* _Document extract_:
####
An American Legend: Rev. John "Rogue" Herlihy
He served in the United States Air Force, provided personal security to President Jimmy Carter’s family, is an avid biker, expert mechanic, an accomplished writer and photojournalist, a freedom fighter, a motorcycle rights advocate, and a 2005 Motorcycle Hall of Fame inductee. That’s right, I am talking about Rev. John Herlihy or “Rogue”, as he’s known in the biker world.
With a list of accomplishments like Rogue’s, it is easy to see why people call him an American legend. Recently, I had the opportunity to interview Rogue and learn more about the interesting life this man has lived. Please join me as I uncover more about the many hats worn by the one and only John “Rogue” Herlihy.
DL: Considering your victories against government discrimination of biker’s rights, how would you advise other rights groups to confront the government on a local, state, or federal level?
JH: When the motorcyclists were having issues with the government and law enforcement I looked at what Martin Luther King was doing. I think he was a great man and what he was teaching was what I tried to follow.
####
Extracted data entries:
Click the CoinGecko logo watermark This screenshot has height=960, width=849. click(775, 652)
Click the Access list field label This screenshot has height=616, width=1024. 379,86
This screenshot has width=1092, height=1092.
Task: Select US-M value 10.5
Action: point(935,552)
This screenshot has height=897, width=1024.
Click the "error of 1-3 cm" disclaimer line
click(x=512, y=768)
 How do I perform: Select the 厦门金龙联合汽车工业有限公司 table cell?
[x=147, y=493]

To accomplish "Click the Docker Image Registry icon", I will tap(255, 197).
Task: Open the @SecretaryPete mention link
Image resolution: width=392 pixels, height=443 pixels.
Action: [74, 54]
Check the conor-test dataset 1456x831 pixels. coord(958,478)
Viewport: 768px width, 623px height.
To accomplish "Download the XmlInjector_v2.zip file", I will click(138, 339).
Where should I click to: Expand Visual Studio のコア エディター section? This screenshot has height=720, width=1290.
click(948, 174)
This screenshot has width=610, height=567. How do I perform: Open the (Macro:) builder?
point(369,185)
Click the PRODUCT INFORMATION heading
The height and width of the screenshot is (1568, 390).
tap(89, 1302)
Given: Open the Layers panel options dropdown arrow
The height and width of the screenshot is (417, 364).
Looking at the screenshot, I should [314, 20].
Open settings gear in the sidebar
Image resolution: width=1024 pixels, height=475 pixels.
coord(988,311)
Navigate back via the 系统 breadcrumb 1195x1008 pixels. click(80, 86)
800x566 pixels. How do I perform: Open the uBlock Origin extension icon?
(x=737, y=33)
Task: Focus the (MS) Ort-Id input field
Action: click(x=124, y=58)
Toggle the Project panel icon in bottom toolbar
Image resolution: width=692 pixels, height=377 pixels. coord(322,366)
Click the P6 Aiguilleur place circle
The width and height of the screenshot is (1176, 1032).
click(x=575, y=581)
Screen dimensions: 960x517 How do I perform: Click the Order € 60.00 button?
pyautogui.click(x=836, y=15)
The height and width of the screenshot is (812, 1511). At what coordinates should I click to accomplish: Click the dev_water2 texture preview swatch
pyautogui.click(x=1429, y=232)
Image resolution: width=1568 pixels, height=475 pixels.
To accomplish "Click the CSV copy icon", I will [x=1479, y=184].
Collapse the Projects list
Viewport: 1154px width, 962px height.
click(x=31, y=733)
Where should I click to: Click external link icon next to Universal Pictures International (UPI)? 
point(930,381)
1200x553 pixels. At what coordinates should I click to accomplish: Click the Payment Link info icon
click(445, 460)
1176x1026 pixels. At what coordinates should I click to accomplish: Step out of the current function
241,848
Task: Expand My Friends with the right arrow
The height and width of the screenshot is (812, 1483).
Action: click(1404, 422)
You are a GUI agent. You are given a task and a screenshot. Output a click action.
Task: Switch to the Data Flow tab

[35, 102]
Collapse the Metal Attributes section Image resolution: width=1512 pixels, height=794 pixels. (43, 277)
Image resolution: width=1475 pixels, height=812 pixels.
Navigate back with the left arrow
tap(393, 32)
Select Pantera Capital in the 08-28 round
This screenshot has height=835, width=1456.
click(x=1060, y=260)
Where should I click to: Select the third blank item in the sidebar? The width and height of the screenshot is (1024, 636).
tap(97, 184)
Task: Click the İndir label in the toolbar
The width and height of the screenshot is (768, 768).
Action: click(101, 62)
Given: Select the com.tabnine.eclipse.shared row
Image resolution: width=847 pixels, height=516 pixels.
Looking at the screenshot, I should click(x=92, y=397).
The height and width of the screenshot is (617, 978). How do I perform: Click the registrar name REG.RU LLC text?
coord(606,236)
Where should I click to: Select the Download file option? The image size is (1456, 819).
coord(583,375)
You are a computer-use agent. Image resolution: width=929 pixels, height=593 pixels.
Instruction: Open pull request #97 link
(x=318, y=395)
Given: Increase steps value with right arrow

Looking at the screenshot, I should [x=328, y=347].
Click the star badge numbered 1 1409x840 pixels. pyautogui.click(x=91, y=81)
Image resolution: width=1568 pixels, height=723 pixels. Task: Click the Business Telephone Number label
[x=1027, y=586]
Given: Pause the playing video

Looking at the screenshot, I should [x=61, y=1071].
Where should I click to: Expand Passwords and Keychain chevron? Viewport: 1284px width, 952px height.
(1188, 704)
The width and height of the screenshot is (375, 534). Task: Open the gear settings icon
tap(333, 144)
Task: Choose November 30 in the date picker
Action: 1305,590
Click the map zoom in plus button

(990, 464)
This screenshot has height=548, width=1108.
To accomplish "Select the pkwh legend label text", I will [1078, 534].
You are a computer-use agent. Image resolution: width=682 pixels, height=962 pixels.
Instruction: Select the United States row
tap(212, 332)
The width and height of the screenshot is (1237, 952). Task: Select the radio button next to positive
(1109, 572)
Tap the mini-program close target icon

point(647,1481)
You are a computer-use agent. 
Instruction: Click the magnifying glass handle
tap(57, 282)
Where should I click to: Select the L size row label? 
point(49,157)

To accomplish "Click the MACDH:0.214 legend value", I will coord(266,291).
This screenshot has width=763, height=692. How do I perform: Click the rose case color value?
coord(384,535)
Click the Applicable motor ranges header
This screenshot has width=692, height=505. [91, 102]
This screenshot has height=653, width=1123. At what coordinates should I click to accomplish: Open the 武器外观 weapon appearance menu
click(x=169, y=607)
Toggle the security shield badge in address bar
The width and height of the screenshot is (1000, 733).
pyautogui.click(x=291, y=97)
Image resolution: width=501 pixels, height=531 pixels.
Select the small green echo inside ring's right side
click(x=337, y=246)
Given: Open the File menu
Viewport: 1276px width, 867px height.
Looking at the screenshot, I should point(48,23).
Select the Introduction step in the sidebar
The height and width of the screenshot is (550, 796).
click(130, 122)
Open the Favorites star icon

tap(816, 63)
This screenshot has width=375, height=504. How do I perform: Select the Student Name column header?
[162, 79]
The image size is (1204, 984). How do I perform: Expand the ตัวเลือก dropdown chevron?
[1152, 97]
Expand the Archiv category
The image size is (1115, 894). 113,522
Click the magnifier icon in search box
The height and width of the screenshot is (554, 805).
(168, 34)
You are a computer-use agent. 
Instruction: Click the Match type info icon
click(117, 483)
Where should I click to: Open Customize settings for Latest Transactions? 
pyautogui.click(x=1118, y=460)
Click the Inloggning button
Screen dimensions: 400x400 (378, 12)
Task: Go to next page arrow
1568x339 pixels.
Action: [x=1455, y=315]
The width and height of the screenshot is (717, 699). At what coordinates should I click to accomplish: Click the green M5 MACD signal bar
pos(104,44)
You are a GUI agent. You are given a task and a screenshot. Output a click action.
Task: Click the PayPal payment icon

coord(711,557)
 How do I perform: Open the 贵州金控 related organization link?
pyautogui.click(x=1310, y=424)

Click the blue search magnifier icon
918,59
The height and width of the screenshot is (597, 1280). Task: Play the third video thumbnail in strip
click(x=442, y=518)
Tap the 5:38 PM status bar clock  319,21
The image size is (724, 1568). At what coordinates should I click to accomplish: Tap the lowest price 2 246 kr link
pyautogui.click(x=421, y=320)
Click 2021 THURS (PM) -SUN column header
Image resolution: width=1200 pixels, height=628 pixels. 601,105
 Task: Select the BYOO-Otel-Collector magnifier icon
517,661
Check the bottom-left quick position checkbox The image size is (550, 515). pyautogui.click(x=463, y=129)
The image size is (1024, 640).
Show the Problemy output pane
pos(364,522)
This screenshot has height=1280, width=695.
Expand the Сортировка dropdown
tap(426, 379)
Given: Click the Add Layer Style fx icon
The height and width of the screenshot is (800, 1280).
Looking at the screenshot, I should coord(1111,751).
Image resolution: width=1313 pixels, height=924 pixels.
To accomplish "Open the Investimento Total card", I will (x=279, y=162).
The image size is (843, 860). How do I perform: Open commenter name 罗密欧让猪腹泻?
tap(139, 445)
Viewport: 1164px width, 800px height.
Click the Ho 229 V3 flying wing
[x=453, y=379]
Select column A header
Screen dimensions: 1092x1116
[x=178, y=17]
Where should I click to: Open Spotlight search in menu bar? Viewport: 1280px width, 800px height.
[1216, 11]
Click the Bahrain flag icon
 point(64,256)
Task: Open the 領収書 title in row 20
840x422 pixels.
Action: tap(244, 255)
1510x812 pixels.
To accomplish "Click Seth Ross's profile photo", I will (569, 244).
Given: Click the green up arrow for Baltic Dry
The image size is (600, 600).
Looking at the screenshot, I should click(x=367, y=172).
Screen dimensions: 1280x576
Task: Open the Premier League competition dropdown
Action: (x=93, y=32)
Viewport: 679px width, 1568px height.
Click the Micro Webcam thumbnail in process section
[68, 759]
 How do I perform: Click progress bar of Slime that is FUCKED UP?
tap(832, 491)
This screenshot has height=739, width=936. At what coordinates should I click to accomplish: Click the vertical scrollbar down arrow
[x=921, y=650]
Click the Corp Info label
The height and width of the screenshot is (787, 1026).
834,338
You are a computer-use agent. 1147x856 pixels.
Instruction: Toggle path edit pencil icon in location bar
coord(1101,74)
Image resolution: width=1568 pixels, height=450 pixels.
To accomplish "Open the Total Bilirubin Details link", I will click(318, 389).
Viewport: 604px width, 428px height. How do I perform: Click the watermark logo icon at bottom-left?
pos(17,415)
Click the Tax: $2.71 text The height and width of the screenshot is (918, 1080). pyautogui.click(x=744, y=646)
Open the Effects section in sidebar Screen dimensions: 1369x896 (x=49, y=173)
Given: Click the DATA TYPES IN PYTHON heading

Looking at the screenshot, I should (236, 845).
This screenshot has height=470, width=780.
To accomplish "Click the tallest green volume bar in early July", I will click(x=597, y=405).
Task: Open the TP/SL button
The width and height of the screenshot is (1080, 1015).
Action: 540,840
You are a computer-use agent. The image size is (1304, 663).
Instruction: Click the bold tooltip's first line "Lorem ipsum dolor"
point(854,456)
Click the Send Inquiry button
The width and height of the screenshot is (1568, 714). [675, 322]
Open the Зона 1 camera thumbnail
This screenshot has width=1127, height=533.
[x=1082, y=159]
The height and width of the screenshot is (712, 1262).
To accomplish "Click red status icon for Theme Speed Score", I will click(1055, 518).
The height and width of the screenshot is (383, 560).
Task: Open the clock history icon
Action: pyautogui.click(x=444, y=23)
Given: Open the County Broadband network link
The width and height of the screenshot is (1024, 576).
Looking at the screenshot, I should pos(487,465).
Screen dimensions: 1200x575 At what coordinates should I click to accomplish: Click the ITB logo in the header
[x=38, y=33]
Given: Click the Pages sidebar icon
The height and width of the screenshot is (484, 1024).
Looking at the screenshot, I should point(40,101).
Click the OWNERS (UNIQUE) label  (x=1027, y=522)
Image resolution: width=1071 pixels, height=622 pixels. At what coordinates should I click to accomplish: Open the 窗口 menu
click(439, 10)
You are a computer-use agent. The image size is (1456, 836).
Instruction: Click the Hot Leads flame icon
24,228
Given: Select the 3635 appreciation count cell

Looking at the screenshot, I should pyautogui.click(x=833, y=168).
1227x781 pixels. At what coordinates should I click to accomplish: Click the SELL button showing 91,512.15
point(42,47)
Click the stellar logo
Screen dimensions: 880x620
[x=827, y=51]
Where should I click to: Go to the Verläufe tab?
####
* _What to work on_:
(1) From the interview text about John "Rogue" Herlihy, extract the passage between "JH: When the" and "tried to follow.", inclusive.
(2) Copy the extracted data entries word for word, from the first entry through the line holding "click(x=512, y=768)", inclusive.

* _Solutions to the problems_:
(1)
JH: When the motorcyclists were having issues with the government and law enforcement I looked at what Martin Luther King was doing. I think he was a great man and what he was teaching was what I tried to follow.

(2)
Click the CoinGecko logo watermark This screenshot has height=960, width=849. click(775, 652)
Click the Access list field label This screenshot has height=616, width=1024. 379,86
This screenshot has width=1092, height=1092.
Task: Select US-M value 10.5
Action: point(935,552)
This screenshot has height=897, width=1024.
Click the "error of 1-3 cm" disclaimer line
click(x=512, y=768)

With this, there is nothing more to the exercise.